杨帆跟赫连乐嘉的想法一致,知道劝说不动白薇,就转换了策略,拿小念成做理由。
听了他们的话后,白薇下意识的看向身边的儿子,微笑着说道:“读书写字,我可以教他,我也不指望他大富大贵,只愿他能平安喜乐的过一生。
如果他长大以后想要入世,我自然不会阻拦,如果他想要做一辈子村夫,也没什么不好。”
白薇早已想过念成的将来,不求他富贵显赫,流芳百世,只希望他能安安稳稳的过一生。
哪怕是做一个再平凡不过的村夫也好。
这是白薇活到现在最大的感受,只可惜,没能实现在于天成的身上。
所以她只希望儿子能够好好的,千万不要再为了什么国家大义,而葬送自己的一生了。
眼看白薇这样看得开,什么理由都听不进去,杨帆暗自叹了口气,赫连乐嘉皱了皱眉,就在两人还想再说些什么的时候,白薇抢先开口道:“我现在生活的很好,不想改变,你们也不用再劝我了。倒是我,要好好劝劝你们了。”
白薇的话题转换的有些突然,令杨帆跟赫连乐嘉都有些不解?异口同声的问道:“我们怎么了?”
“你们也老大不小了,怎么一个两个的都还没成个家呀?”白薇直言不讳的说着,直接把话题,引到了他们两个的终身大事上。

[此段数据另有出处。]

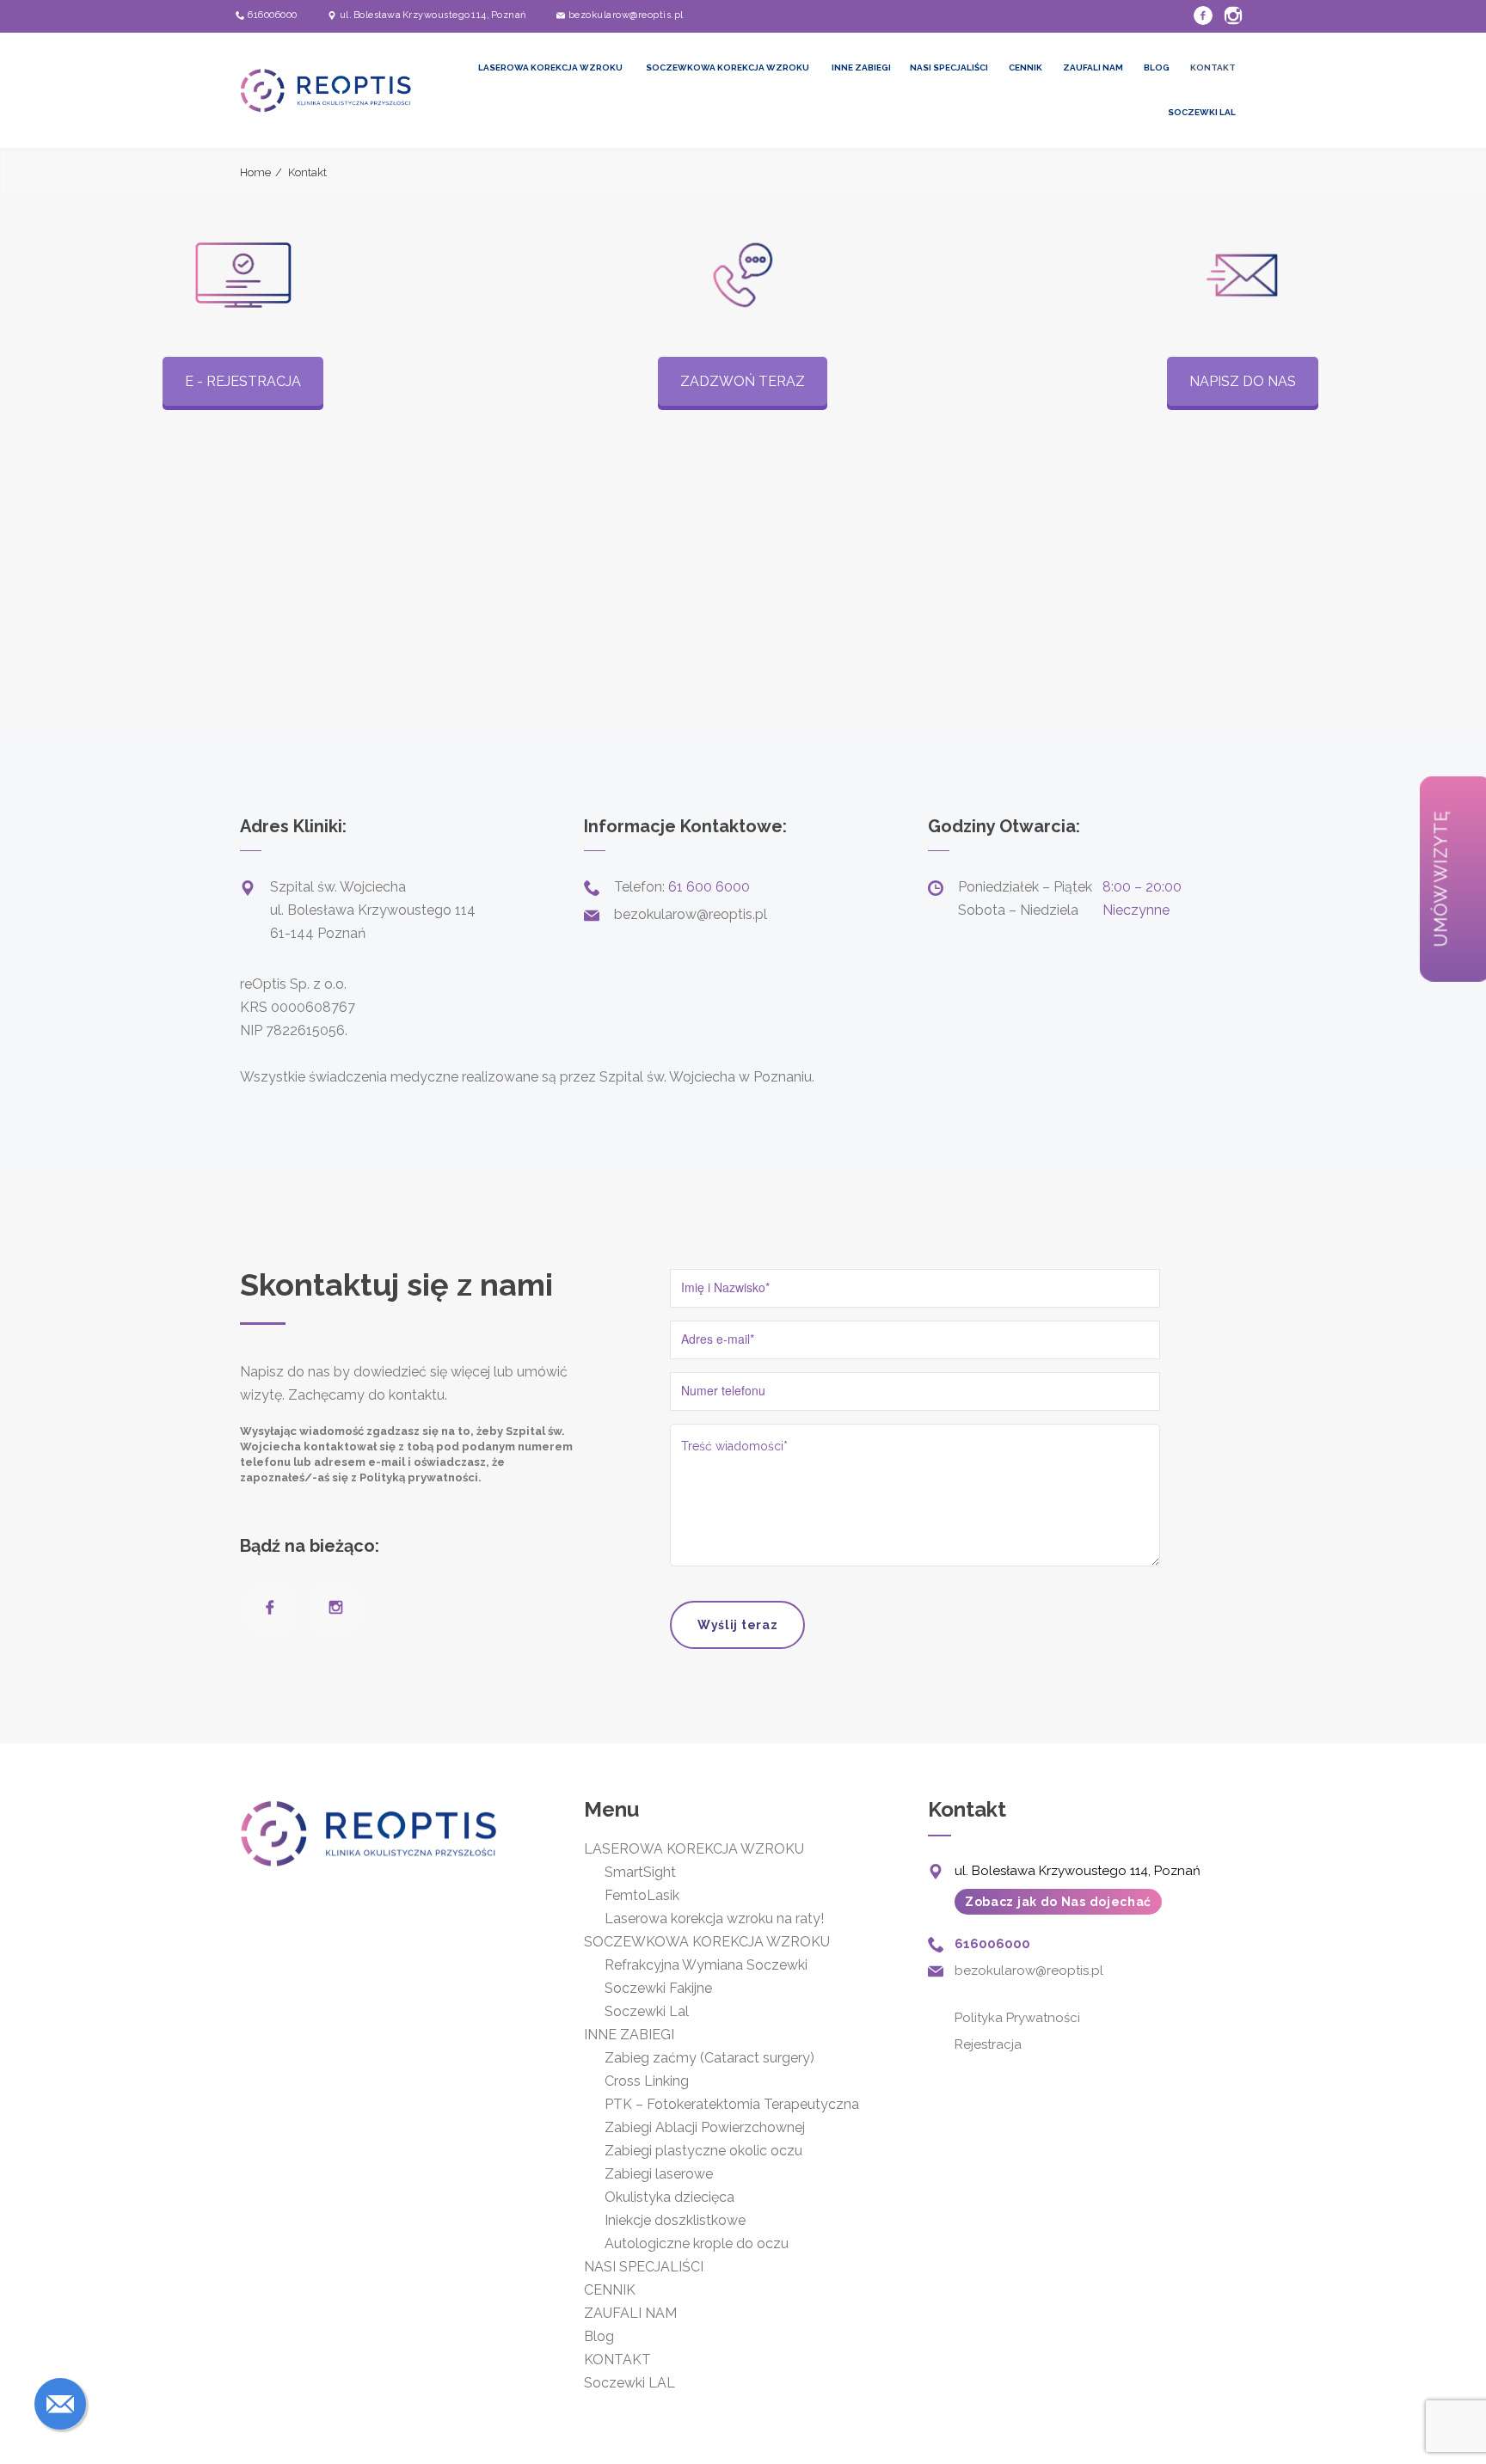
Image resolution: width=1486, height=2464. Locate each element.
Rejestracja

事实证明,白薇的这个做法很有效,才一开口,就问的杨帆跟赫连乐嘉无言以对,纷纷低下了头。
赫连乐嘉羞红了脸,赶紧拿起碗筷,用吃饭来逃避白薇的问题。
杨帆算是脸皮厚的,可想了想,也是没好意思回答什么?
最后就有样学样,跟着赫连乐嘉一起,用吃饭来回避问题。
见他们都对这个话题唯恐避之不及的样子,白薇不由得就感觉好笑,立刻追问了一句:“干嘛都不说话?这个问题有那么难回答吗?”
其实不光是为了转移话题,白薇还是真的很好奇!
杨帆贪玩不想那么早成亲也就罢了,想必越王夫妻俩也是管不住他的。
但赫连乐嘉身为公主,早已到了婚配的年龄,却至今尚未指婚,也不知道太上皇跟赫连枭是怎么想的?
面对白薇的追问,赫连乐嘉依旧没有回答,只是不着痕迹的,用眼角余光看了看一旁的杨帆。
虽然她看到小心翼翼,但还是被细心的白薇给捕捉到了,心里的猜测越发肯定了几分,连看向他俩的目光,也变得有些意味深长了。
杨帆可没注意到她们都想法,眼看躲不过去,就只能大大方方的回答道:“这种事情得随缘,等哪天遇见心仪之人了,自然就会成家的。”
他的这番理由,不知道对父母说过了多少遍,气得越王夫妻俩一个比一个发愁,可又实在拿他没有办法。